**PROBLEM DESCRIPTION**
Please copy out the entries below exactly, beginning with the line that contains "Oferta B2B (744, 95)" and ending with the line that contains "[Cautare] (799, 39)", and include nothing outside that span.

**DATA SUPPLIED**

--------------------

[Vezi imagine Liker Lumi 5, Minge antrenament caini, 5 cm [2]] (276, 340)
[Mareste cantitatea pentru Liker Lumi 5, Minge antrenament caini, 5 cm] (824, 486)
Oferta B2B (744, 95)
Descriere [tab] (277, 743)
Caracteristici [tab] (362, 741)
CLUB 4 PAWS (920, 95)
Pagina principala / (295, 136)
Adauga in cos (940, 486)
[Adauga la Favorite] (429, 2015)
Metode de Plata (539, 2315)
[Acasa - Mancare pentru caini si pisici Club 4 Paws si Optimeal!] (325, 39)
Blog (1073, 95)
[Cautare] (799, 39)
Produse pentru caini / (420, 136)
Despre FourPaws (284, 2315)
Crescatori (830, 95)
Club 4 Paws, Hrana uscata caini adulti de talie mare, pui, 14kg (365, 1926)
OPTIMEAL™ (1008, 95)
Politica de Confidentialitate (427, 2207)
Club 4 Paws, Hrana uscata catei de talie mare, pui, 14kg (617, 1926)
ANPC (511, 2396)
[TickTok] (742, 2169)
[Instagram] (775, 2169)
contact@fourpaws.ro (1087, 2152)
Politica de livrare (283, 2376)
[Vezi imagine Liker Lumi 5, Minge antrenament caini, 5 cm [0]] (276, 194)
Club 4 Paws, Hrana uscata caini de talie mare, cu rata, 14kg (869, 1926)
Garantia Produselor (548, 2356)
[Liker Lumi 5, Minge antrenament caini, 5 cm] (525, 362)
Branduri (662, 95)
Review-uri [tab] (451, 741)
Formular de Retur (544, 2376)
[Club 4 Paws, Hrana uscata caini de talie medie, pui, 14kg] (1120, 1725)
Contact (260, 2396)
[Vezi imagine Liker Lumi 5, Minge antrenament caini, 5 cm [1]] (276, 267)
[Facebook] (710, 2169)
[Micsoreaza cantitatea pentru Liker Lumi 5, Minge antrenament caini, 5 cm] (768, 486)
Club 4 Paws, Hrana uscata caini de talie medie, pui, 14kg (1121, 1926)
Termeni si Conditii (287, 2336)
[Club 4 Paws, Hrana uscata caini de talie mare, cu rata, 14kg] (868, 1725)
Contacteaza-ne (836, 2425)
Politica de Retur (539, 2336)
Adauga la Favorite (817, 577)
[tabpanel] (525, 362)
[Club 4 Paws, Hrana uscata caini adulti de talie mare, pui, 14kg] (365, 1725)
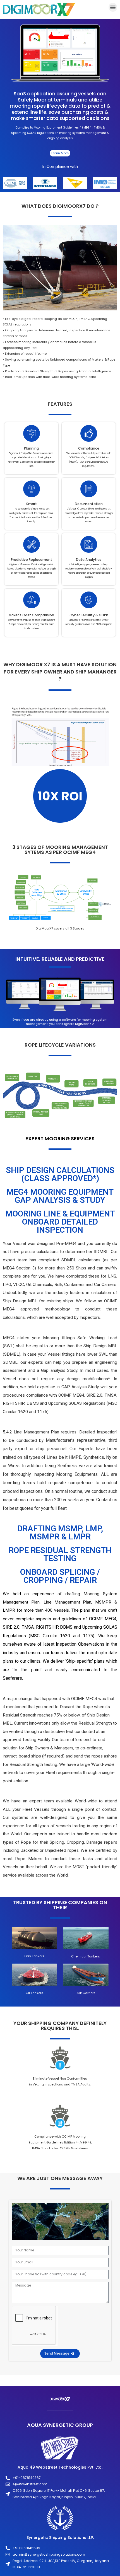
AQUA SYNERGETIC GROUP (60, 2425)
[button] (113, 7)
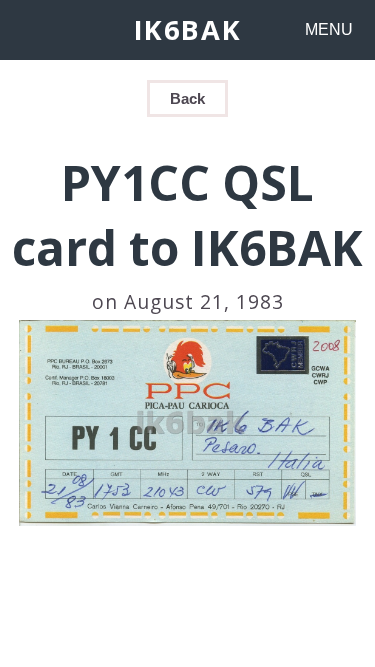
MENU (329, 29)
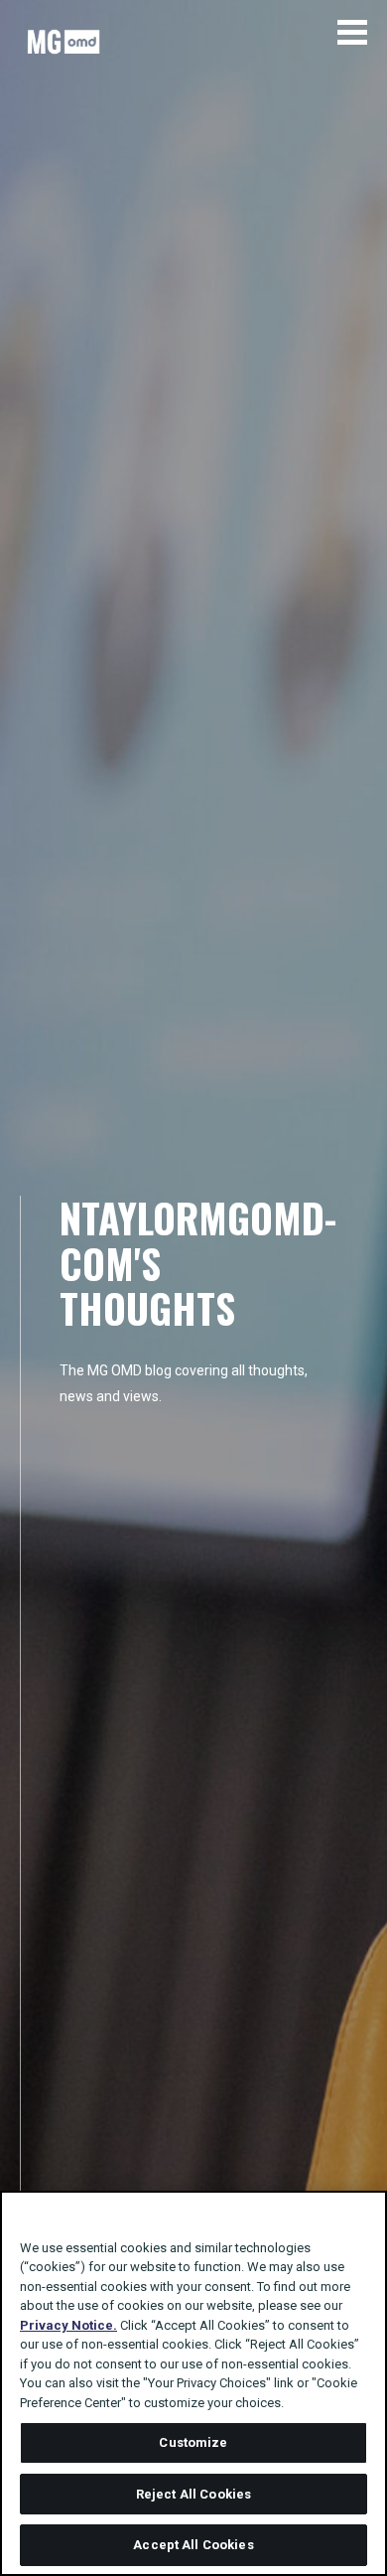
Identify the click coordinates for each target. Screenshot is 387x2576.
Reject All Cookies (193, 2494)
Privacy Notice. (68, 2325)
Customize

--------------------

**WRITTEN ANSWER**
Oferta B2B (744, 95)
Descriere [tab] (277, 743)
Caracteristici [tab] (362, 741)
CLUB 4 PAWS (920, 95)
Pagina principala / (295, 136)
Adauga in cos (940, 486)
[Adauga la Favorite] (429, 2015)
Metode de Plata (539, 2315)
[Acasa - Mancare pentru caini si pisici Club 4 Paws si Optimeal!] (325, 39)
Blog (1073, 95)
[Cautare] (799, 39)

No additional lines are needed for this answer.